→ WHAT YOU NEED TO DO:
Please retype the data below exactly, stopping after the line with "You are a computer-use agent." and skipping every picture.

Source data:

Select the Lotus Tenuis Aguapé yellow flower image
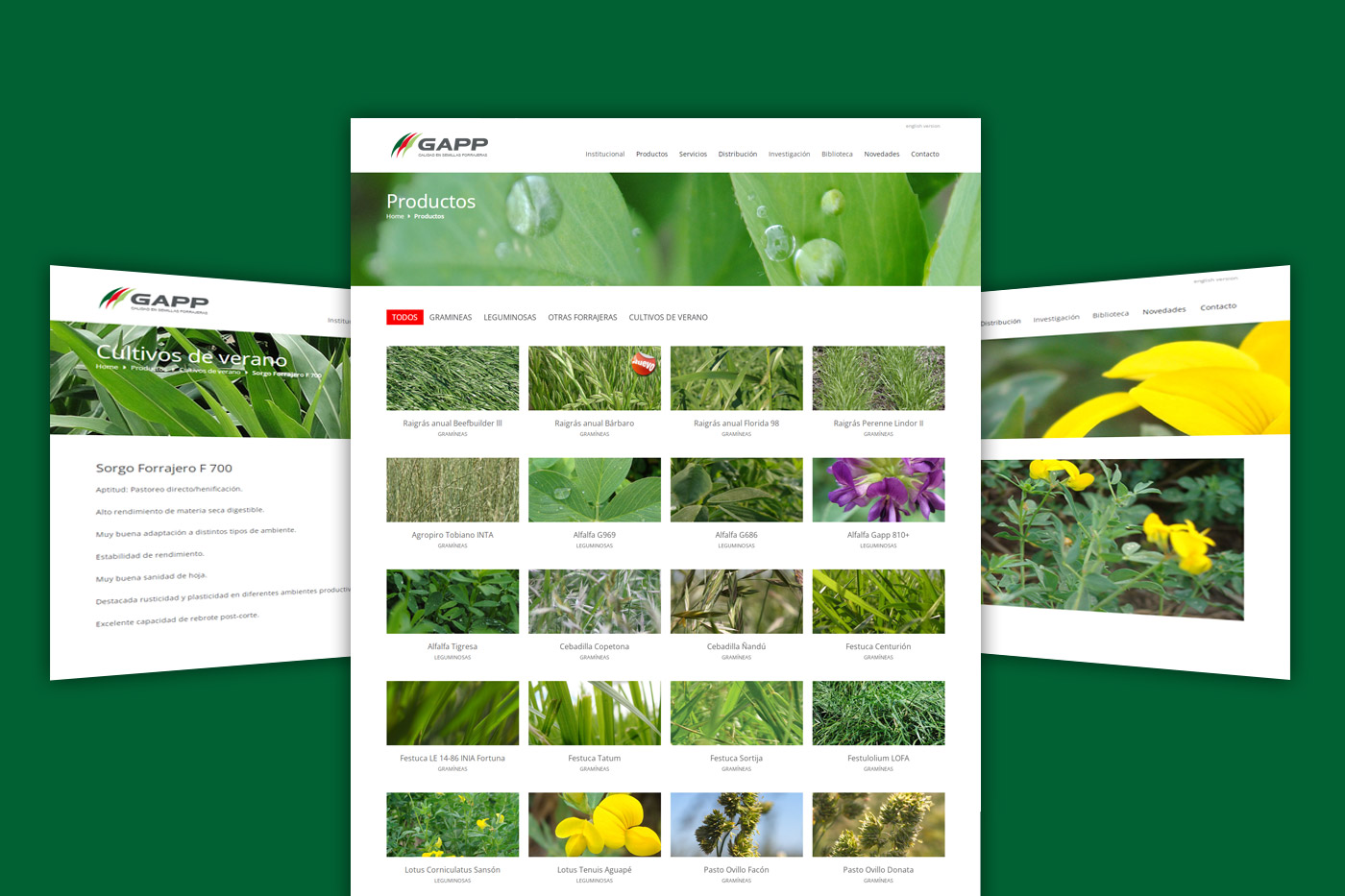The width and height of the screenshot is (1345, 896). (x=594, y=824)

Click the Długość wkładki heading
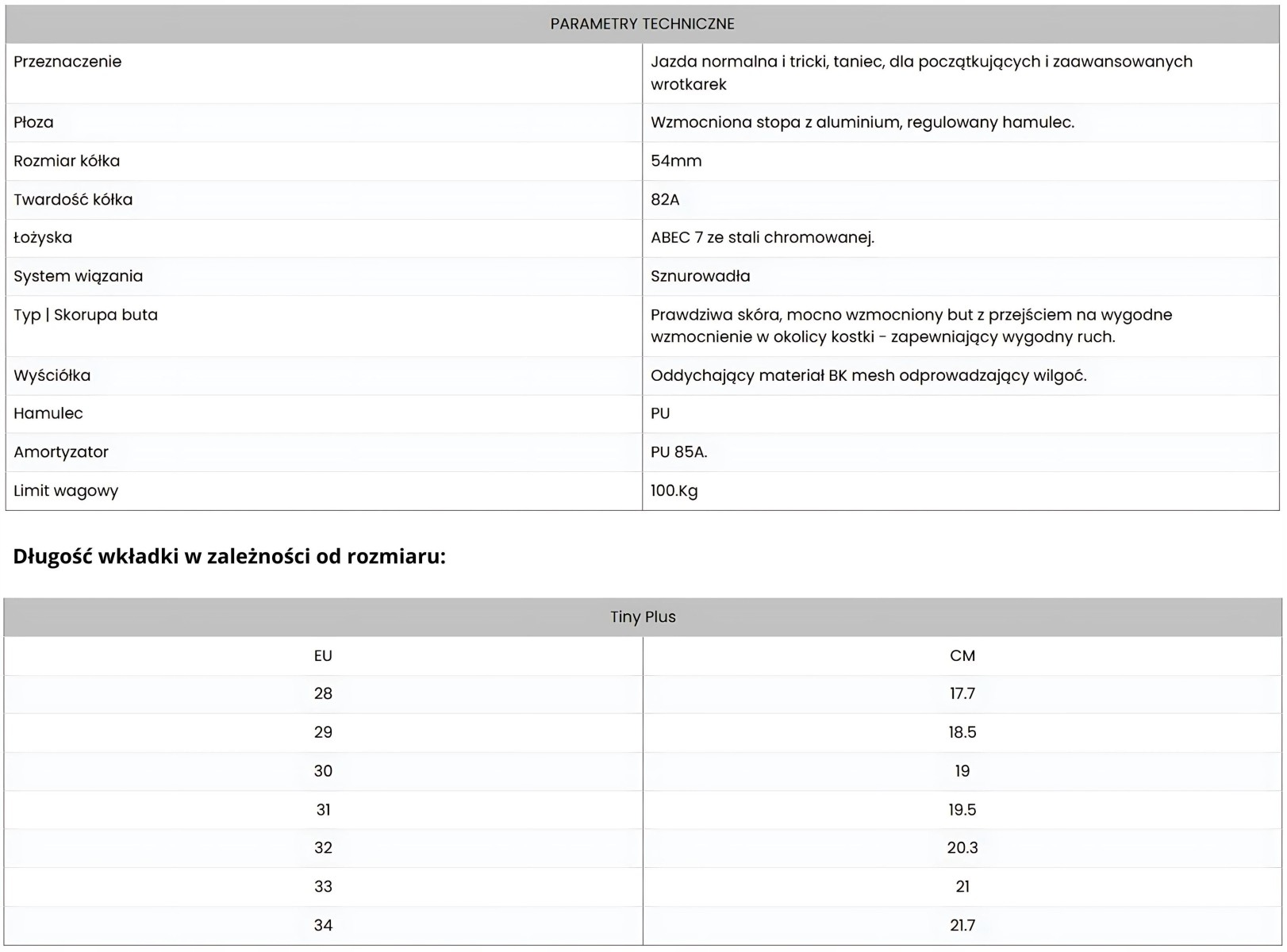point(229,556)
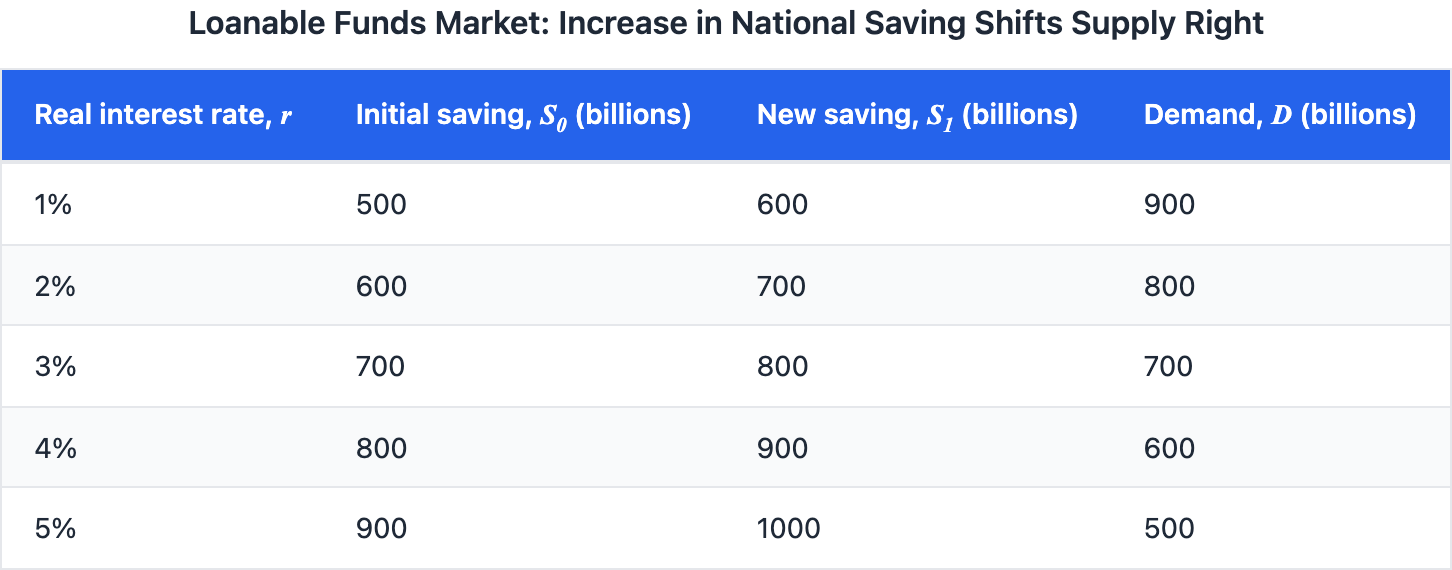
Task: Click demand value 600 in the 4% row
Action: 1169,448
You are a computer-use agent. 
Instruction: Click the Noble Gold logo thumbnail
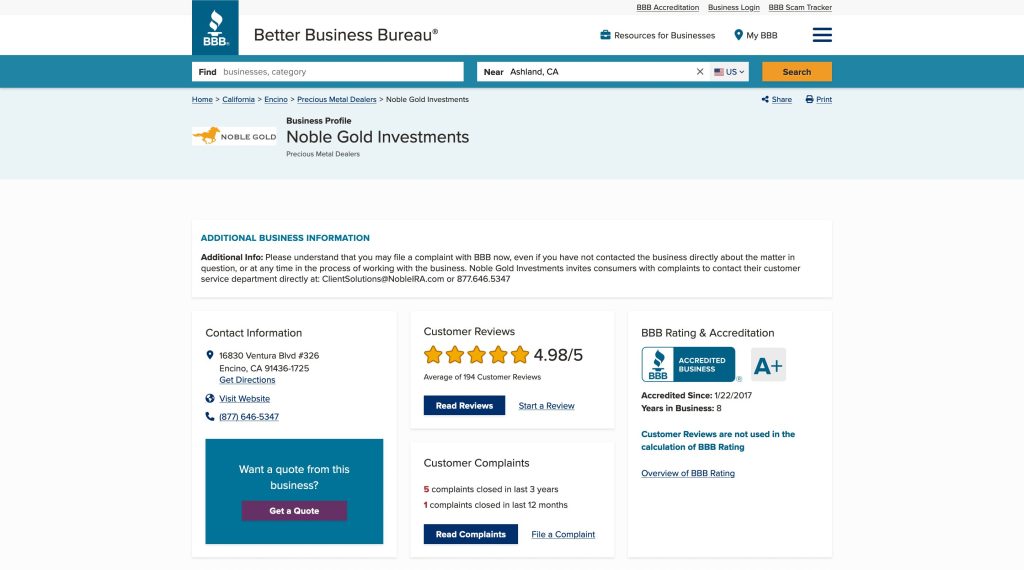234,136
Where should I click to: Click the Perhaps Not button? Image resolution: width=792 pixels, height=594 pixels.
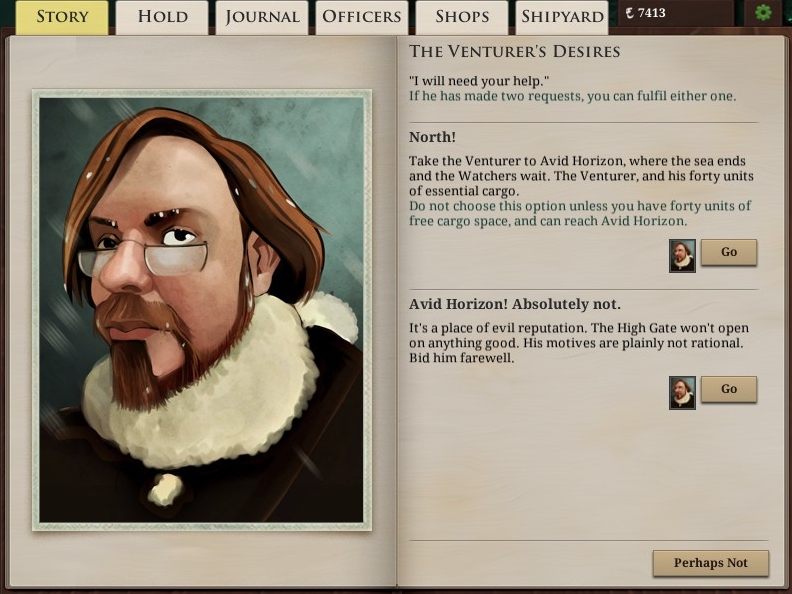(x=711, y=563)
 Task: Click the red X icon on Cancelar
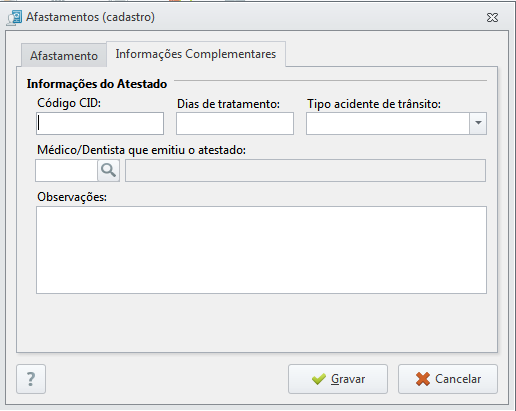tap(423, 379)
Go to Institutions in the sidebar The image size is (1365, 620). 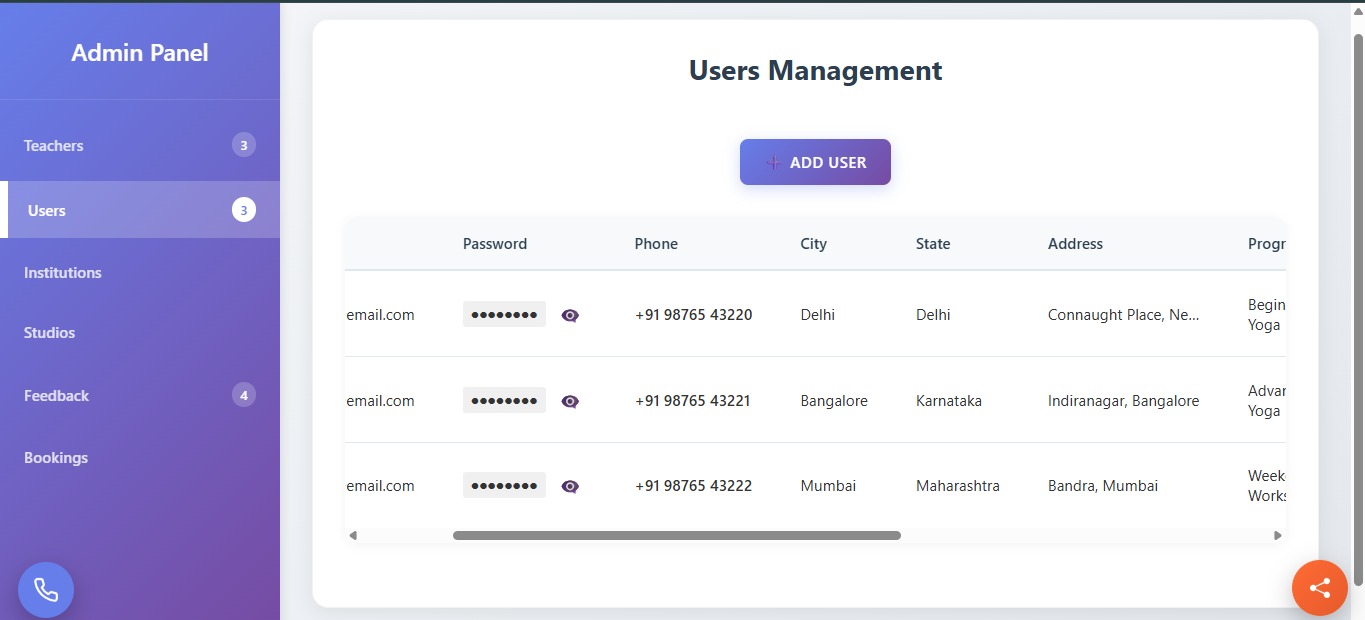(63, 273)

→ ANSWER FOR THIS EXERCISE:
Select the Lotus Tenuis Aguapé yellow flower image
The width and height of the screenshot is (1345, 896). (x=594, y=824)

Click the Długość wkładki heading
point(229,556)
Task: Click demand value 600 in the 4% row
Action: 1169,448
You are a computer-use agent. 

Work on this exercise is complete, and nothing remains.